Ethiopian food is experiencing a swell of popularity in the United States, as explained in this Washington Post story.
You know times are achangin’ when the staple grain of Ethiopian cuisine is flourishing in the fields of Idaho.
Rather than import the grain teff that makes the flatbread injera – literally the foundation of an Ethiopian meal – a bustling little $12 million industry has emerged in the US farming heartland.
In cities like Washington DC where Ethiopians have been migrating for nearly 50 years, there is now a significant number of Ethiopian restaurants serving indigenous and curious mainstream eaters this ancient cuisine.

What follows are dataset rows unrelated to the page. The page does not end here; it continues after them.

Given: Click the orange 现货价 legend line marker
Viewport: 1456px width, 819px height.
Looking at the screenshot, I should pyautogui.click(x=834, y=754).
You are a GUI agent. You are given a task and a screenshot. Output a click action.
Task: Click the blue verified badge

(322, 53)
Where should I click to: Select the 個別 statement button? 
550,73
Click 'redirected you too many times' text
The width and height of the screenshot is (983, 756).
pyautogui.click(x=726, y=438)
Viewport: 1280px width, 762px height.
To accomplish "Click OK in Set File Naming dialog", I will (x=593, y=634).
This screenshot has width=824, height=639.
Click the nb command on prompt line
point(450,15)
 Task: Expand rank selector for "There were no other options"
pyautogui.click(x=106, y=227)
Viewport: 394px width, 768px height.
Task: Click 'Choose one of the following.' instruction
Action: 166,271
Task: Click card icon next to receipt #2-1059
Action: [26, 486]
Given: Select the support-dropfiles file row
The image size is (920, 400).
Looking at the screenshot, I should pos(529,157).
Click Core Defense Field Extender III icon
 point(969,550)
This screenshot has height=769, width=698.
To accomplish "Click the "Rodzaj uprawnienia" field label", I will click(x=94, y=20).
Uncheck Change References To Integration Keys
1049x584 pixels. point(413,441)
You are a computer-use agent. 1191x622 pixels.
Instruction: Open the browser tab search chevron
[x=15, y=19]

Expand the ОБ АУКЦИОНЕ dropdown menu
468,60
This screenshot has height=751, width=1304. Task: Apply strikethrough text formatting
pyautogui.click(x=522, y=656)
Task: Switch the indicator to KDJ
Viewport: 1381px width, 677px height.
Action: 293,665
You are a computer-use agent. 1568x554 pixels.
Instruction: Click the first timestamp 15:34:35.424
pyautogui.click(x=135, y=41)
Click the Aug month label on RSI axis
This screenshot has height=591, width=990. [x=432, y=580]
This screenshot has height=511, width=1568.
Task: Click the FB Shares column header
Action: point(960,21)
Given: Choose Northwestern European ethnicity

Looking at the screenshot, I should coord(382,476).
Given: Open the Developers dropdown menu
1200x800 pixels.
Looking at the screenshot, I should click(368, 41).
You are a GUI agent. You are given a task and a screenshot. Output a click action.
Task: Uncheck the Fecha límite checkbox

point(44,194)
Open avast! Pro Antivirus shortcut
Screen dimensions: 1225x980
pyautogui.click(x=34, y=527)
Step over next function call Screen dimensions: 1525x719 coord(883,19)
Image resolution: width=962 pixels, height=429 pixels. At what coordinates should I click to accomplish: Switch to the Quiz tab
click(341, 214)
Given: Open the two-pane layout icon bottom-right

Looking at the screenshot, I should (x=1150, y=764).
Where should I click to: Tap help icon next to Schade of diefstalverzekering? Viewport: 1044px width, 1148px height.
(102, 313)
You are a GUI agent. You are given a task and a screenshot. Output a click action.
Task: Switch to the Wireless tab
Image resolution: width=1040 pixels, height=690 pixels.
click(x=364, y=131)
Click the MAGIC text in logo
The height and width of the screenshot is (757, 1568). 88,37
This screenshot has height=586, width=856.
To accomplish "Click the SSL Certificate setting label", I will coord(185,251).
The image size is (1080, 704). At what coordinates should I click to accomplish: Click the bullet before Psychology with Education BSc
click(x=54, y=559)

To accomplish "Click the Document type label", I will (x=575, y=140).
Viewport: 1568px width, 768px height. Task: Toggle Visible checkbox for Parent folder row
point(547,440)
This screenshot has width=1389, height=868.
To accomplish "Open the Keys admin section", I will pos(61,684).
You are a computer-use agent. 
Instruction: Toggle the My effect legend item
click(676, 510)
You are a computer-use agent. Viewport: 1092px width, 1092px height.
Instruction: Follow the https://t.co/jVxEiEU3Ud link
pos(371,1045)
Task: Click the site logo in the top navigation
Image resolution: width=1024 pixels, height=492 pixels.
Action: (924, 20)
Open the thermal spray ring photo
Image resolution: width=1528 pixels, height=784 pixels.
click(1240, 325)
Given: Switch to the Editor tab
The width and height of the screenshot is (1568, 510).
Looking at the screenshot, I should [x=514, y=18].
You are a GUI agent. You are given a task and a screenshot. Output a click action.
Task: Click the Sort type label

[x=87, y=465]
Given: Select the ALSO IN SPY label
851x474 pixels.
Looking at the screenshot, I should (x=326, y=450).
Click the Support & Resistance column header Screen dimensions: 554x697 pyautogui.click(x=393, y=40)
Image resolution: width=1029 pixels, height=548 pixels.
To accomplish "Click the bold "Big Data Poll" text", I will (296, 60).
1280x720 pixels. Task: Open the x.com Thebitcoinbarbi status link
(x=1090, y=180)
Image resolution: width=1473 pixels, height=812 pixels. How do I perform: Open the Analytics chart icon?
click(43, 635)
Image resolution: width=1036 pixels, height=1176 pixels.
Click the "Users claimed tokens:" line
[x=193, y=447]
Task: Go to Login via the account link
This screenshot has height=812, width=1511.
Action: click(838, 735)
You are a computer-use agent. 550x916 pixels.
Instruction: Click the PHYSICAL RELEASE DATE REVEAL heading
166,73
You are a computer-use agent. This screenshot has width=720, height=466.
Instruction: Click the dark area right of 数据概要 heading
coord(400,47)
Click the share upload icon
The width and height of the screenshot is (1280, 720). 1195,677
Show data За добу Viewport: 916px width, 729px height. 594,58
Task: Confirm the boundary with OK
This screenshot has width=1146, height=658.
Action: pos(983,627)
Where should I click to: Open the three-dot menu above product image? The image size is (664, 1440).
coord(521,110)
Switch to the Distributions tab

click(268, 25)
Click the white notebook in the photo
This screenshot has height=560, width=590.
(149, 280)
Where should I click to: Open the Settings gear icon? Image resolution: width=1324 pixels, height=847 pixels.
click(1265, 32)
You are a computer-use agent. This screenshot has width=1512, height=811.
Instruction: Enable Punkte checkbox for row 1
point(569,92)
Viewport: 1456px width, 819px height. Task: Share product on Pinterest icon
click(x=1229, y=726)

The flatbread injera is spongy and slightly tangy. It makes a dramatic base when brought to the table in a 70cm round on to which pottles of different meat and vegetarian stews (wat) are upturned. Diners can tear in with their hands. Sometimes edge strips will be cut off and rolled up Swiss roll-style to be served in a basket alongside the meal.
(Thanks to Caleb Sconosciuto for the above photo).
Where to eat injera in Auckland
Sadly there are no Ethiopian restaurants in the city yet, but there is a small Ethiopian population, so surely it’s just a matter of time? Ethiopian food is normally served at the annual Auckland International Cultural Festival in Mt Roskill. Bookmark that one for next March …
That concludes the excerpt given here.